▶ **Records to use**
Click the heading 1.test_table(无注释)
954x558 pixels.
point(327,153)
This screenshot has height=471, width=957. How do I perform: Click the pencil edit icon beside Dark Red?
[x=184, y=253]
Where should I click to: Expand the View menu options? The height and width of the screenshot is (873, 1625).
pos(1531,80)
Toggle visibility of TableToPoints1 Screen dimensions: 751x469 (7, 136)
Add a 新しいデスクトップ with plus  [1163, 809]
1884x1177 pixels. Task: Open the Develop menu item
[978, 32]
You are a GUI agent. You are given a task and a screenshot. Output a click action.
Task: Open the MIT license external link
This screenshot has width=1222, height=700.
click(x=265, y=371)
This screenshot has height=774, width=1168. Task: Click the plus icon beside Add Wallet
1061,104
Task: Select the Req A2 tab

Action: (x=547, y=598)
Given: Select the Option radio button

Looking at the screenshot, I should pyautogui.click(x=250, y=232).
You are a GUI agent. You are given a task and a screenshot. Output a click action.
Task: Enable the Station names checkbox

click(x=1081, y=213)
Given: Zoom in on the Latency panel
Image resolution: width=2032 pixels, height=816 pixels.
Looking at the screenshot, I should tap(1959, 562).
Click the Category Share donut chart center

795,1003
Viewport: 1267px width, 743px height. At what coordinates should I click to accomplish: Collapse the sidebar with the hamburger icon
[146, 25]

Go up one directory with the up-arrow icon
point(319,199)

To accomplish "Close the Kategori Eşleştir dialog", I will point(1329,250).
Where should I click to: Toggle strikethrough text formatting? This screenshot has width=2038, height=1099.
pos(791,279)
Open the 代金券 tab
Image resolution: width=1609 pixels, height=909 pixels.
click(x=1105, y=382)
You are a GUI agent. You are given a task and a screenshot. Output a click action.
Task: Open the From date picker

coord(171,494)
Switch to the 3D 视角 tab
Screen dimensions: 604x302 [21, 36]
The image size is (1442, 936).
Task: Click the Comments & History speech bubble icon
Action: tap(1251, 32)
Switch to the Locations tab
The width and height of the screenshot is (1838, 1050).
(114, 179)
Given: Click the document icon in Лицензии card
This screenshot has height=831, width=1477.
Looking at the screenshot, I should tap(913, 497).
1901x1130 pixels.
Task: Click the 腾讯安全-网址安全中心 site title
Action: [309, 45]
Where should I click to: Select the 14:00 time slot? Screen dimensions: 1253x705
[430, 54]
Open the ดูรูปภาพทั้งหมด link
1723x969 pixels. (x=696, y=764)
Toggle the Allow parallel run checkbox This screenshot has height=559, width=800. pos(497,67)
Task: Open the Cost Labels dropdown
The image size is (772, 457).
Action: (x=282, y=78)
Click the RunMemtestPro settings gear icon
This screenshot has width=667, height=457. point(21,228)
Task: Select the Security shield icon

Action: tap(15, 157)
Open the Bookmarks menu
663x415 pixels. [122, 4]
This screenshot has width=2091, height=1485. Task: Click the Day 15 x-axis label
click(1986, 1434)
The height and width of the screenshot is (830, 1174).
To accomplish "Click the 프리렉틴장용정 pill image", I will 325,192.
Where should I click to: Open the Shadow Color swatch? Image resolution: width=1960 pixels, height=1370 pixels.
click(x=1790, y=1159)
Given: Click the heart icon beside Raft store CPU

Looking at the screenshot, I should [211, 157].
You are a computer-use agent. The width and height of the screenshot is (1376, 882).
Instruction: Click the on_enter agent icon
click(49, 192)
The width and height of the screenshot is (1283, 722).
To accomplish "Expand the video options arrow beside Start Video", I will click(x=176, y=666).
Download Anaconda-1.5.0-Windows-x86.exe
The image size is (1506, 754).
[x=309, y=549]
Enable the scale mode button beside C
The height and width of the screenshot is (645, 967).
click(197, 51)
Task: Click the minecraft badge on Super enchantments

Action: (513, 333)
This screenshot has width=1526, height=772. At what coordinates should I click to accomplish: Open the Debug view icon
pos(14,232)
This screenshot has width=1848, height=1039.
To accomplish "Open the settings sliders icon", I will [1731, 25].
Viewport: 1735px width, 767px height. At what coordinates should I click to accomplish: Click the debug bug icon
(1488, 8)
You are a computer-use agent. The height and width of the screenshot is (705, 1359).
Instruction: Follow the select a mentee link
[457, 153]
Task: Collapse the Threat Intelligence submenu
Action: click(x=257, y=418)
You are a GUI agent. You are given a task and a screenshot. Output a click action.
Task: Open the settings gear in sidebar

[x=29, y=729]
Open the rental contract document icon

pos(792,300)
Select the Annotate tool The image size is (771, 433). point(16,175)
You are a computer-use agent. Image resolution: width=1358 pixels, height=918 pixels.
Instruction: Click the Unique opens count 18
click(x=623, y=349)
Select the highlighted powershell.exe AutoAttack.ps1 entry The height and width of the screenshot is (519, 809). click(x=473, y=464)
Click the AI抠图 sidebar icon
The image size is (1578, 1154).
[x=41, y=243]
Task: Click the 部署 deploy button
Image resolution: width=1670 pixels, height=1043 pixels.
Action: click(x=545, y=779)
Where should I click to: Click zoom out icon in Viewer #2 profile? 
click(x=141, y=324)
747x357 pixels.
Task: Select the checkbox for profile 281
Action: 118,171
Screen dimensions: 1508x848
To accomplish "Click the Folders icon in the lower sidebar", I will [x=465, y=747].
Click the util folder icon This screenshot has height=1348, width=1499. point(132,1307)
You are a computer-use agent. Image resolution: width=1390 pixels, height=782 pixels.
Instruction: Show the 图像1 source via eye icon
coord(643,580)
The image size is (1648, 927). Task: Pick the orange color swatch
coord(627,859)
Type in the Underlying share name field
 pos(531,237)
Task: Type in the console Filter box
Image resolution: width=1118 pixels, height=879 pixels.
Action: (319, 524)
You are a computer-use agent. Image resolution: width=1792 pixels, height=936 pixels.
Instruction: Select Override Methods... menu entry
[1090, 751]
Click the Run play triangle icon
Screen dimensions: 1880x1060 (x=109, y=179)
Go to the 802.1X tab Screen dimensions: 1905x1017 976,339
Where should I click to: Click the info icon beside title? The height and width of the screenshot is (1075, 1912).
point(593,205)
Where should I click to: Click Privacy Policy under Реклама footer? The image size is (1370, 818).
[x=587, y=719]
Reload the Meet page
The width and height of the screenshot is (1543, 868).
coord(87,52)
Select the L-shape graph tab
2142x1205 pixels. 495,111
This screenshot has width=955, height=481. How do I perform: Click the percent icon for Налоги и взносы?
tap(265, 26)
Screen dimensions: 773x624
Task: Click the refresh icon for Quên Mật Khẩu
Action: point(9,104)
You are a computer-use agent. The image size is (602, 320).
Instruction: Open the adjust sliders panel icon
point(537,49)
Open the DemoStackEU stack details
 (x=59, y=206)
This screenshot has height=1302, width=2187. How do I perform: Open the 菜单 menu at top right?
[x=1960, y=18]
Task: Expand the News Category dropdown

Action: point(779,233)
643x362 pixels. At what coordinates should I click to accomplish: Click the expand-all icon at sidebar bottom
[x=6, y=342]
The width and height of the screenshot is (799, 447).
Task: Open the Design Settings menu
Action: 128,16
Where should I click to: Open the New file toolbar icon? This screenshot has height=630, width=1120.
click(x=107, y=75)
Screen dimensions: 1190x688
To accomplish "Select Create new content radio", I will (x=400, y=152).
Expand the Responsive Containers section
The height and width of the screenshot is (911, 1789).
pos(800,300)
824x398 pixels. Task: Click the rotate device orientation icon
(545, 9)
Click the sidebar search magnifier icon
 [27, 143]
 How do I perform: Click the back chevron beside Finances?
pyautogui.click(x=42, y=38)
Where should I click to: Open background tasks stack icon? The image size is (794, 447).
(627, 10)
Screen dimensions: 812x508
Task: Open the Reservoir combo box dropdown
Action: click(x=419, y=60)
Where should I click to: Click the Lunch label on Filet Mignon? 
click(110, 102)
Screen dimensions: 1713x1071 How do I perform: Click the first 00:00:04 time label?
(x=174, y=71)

▶ **Your objective**
In the data above, find the line that contains "The image size is (772, 457)." and the line that contains "The height and width of the screenshot is (830, 1174).". Repeat exactly those lines and every line between them, and only those.

▶ **Exercise answer**
The image size is (772, 457).
Action: (x=282, y=78)
Click the RunMemtestPro settings gear icon
This screenshot has width=667, height=457. point(21,228)
Task: Select the Security shield icon

Action: tap(15, 157)
Open the Bookmarks menu
663x415 pixels. [122, 4]
This screenshot has width=2091, height=1485. Task: Click the Day 15 x-axis label
click(1986, 1434)
The height and width of the screenshot is (830, 1174).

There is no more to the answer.